On September 24, 2010, the Company issued a press release announcing the Transaction. The press release is attached as Exhibit 99.1 hereto and is incorporated herein by reference.

On September 24, 2010, the Company announced that its subsidiaries, Warner Chilcott Company, LLC and Warner Chilcott Finance LLC, plan to issue an aggregate principal amount of $500 million of 7 3/4% senior notes due 2018 (the “Notes”) in a private placement (the “Private Placement”). The Notes are additional notes constituting a part of the same series as the $750 million aggregate principal amount of 7 3/4% senior notes due 2018 issued on August 20, 2010.

The Company intends to use the net proceeds from the Private Placement to finance its $400 million upfront payment in connection with the Transaction and for general corporate purposes.

On September 24, 2010, the Company issued a press release announcing the Private Placement. The press release is attached as Exhibit 99.2 hereto and is incorporated herein by reference.

Item 9.01 Financial Statements and Exhibits

(d) Exhibits

99.1     Press release issued by Warner Chilcott plc on September 24, 2010 announcing the Transaction.

99.2     Press release issued by Warner Chilcott plc on September 24, 2010 announcing the Private Placement.

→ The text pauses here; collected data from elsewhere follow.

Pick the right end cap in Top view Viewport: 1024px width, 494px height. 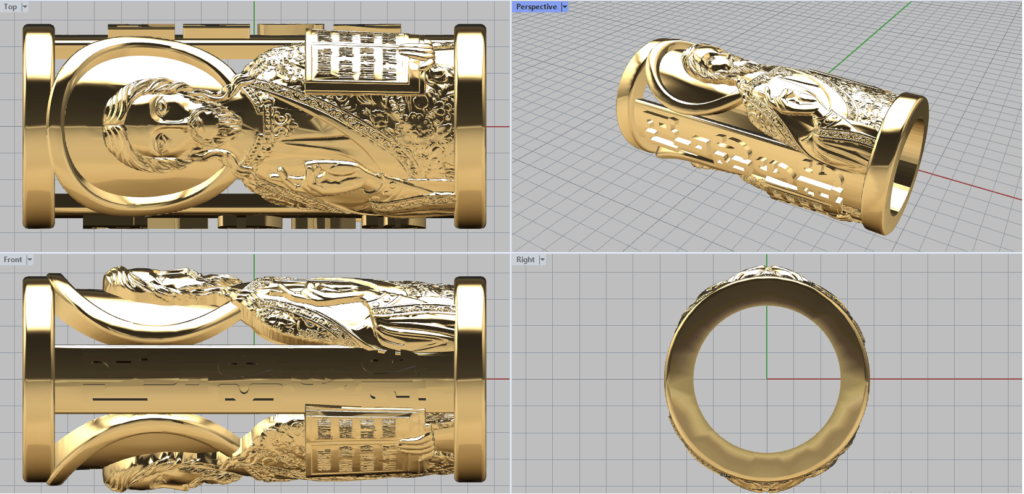tap(470, 125)
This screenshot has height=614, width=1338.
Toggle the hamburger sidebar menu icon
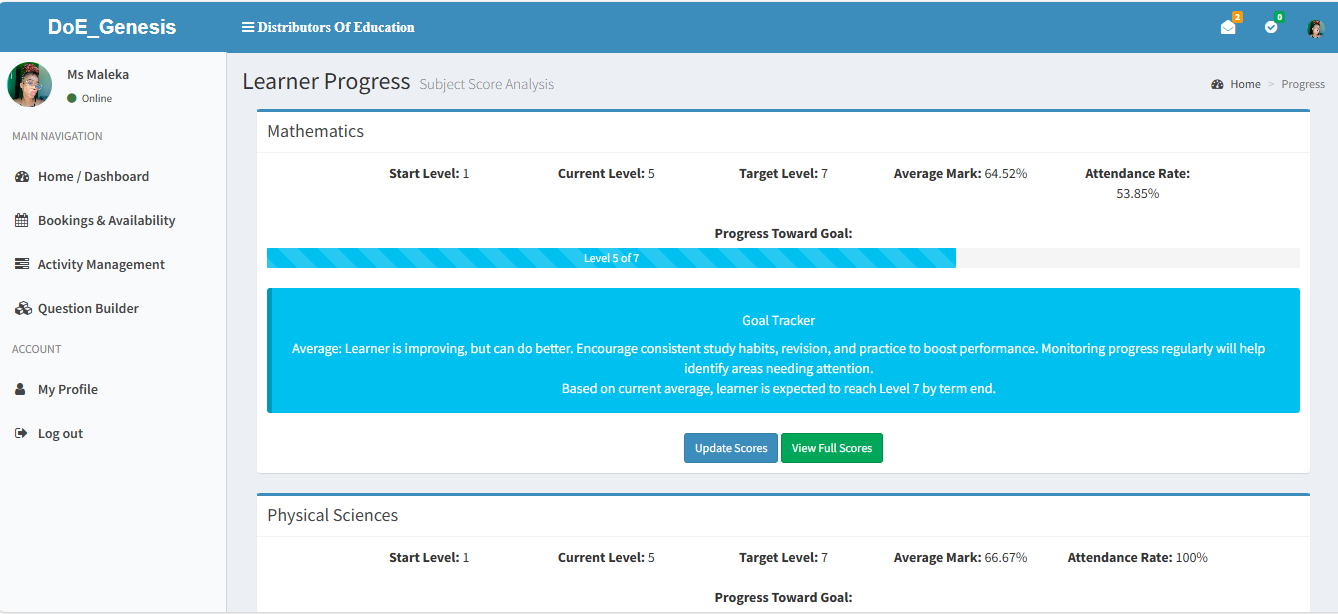[248, 27]
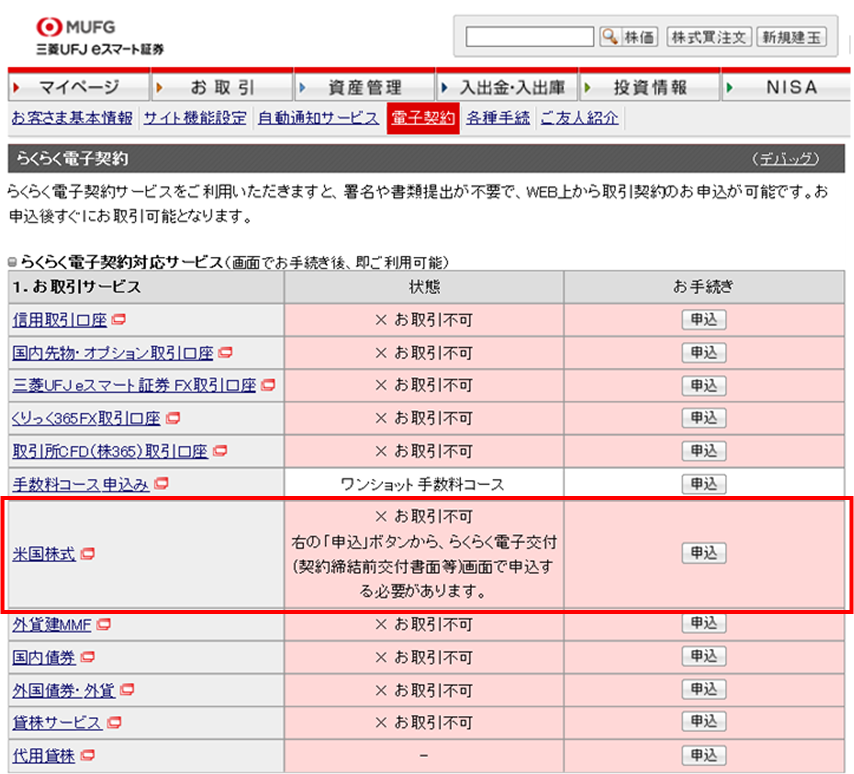The image size is (854, 774).
Task: Open the マイページ main menu
Action: click(79, 87)
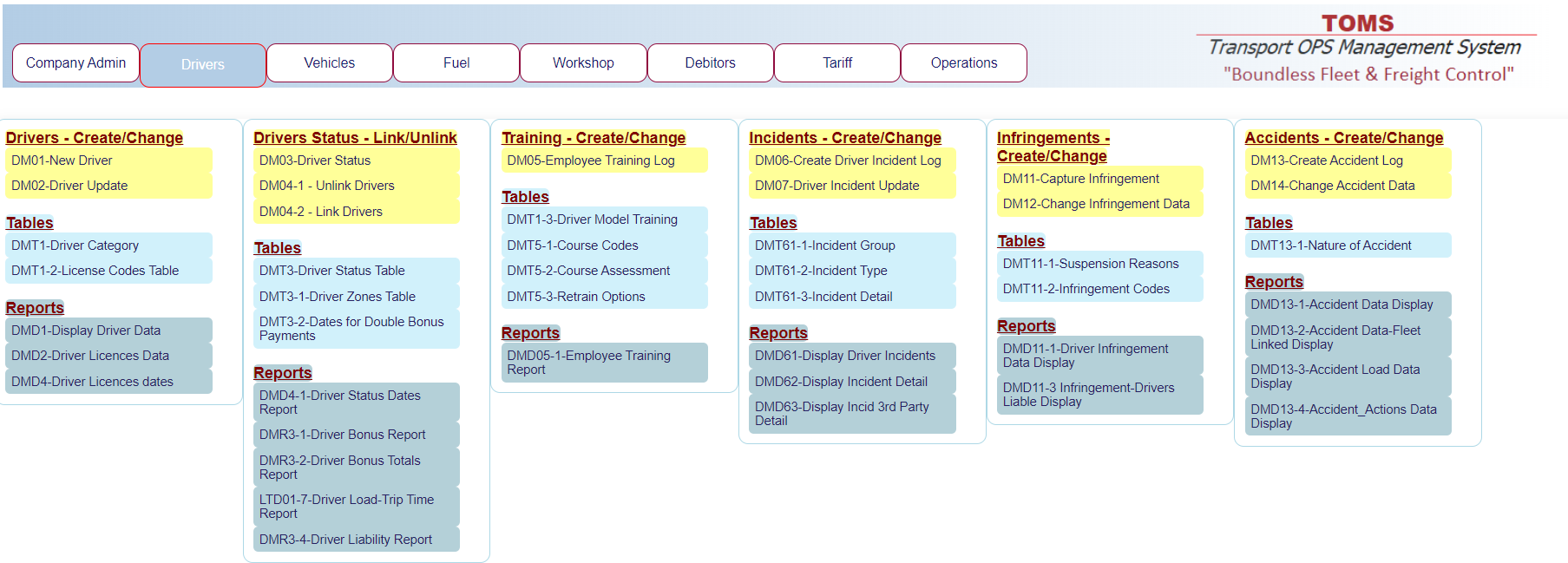The height and width of the screenshot is (563, 1568).
Task: Open DMT5-3-Retrain Options table
Action: (x=575, y=297)
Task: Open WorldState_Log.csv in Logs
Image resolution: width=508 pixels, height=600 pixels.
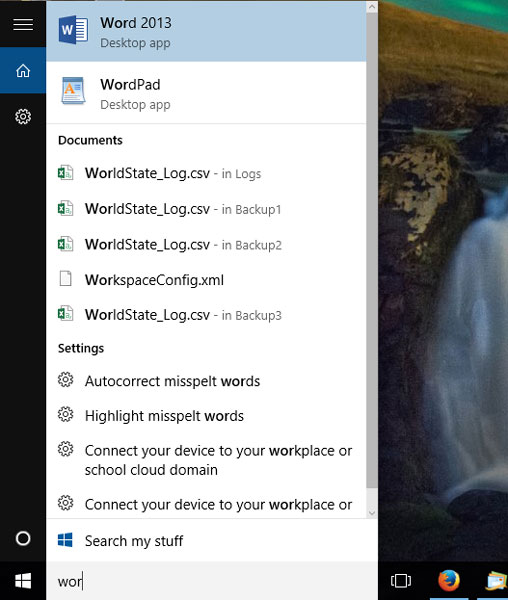Action: coord(206,173)
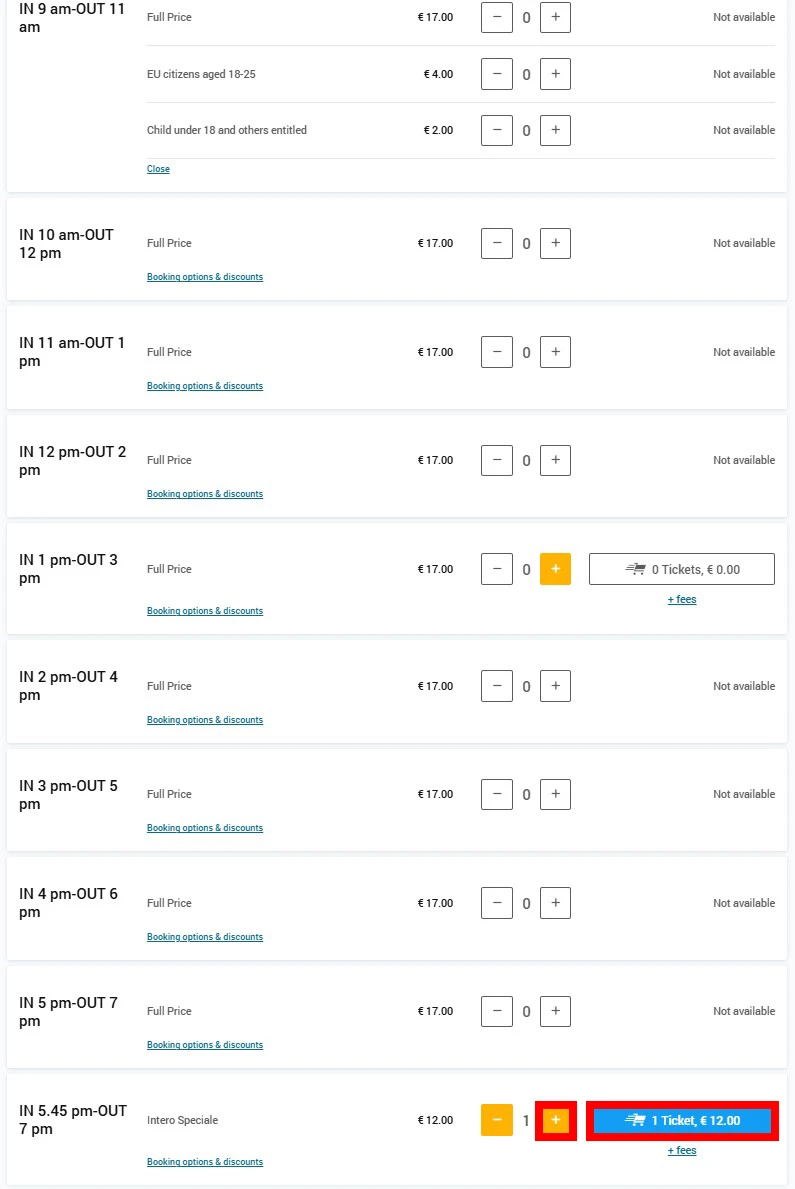Click the '0 Tickets, € 0.00' cart button

[x=682, y=569]
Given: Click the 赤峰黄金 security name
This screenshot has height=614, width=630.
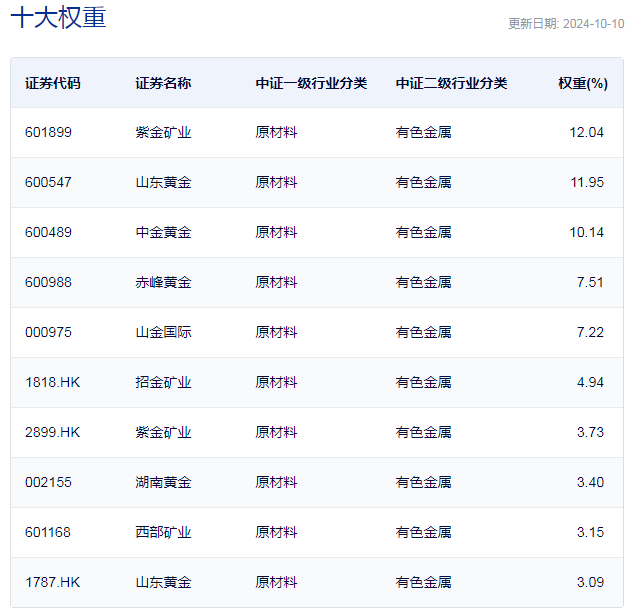Looking at the screenshot, I should (163, 282).
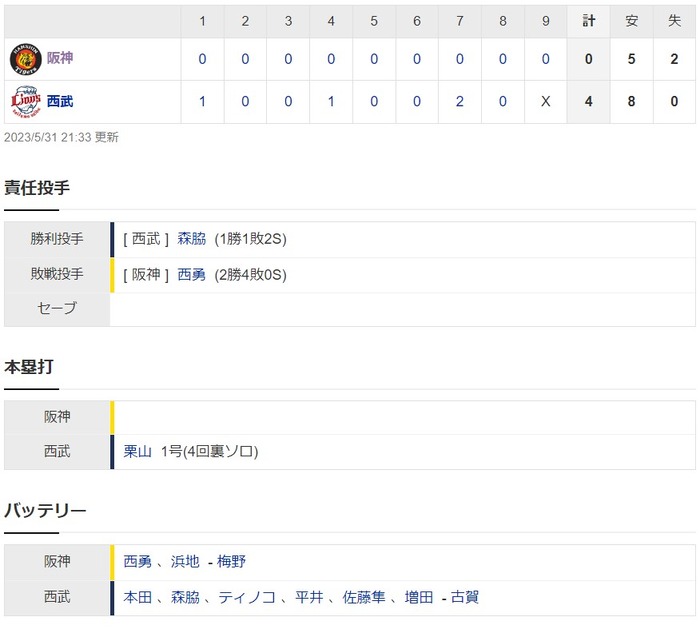Click ティノコ in the Seibu battery row
The image size is (700, 629).
(x=247, y=597)
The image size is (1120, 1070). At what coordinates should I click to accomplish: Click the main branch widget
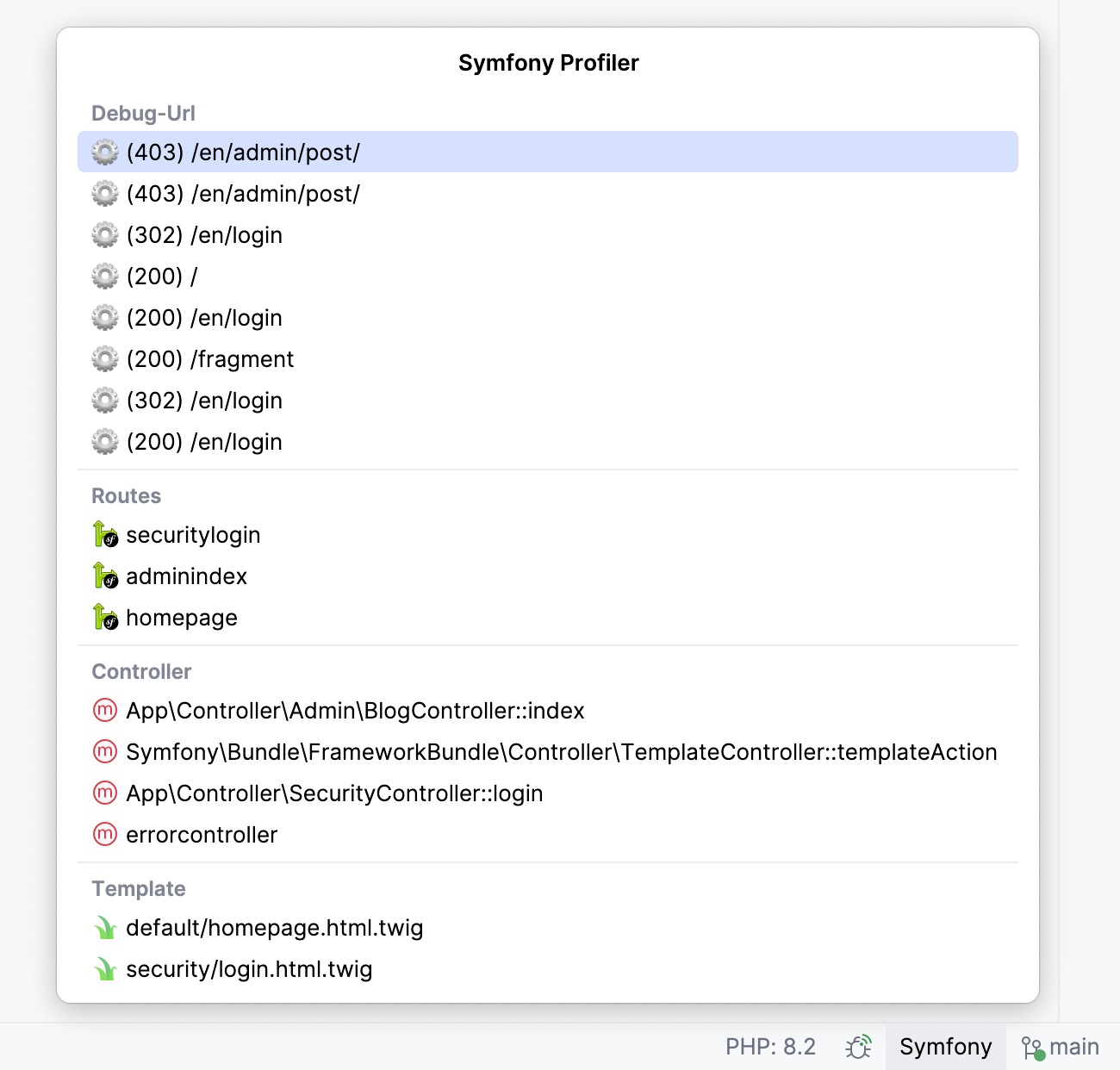(1060, 1046)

Caution Concerning Forward-Looking Statements

This Current Report on Form 8-K includes certain forward-looking statements within the meaning of the Private Securities Litigation Reform Act of 1995. These statements are based on the current expectations and beliefs of the management of the Company and are subject to uncertainty and changes in circumstances.

 

2


Actual results may vary materially from those expressed or implied by the statements herein based upon the regulatory review and approval process and due to changes in economic, business, competitive, technological and/or other regulatory factors, as well as other factors affecting the operation of the business of the Company. More detailed information about these factors may be found in the filings by the Company with the Securities and Exchange Commission, including its most recent annual report on Form 10-K for the year ended December 31, 2009. The Company is under no obligation, and expressly disclaims any obligation, to update or alter the forward-looking statements, whether as a result of new information, future events or otherwise.

 

3


SIGNATURES

Pursuant to the requirements of the Securities Exchange Act of 1934, the registrant has duly caused this report to be signed on its behalf by the undersigned hereunto duly authorized.

 

WARNER CHILCOTT PUBLIC

LIMITED COMPANY

By:   /s/ Paul Herendeen
   
Name:   Paul Herendeen
Title:   Executive Vice President and Chief Financial Officer

Date: September 24, 2010


EXHIBIT INDEX

 

Exhibit No.

  

Description

99.1    Press release issued by Warner Chilcott plc on September 24, 2010 announcing the Transaction.
99.2    Press release issued by Warner Chilcott plc on September 24, 2010 announcing the Private Placement.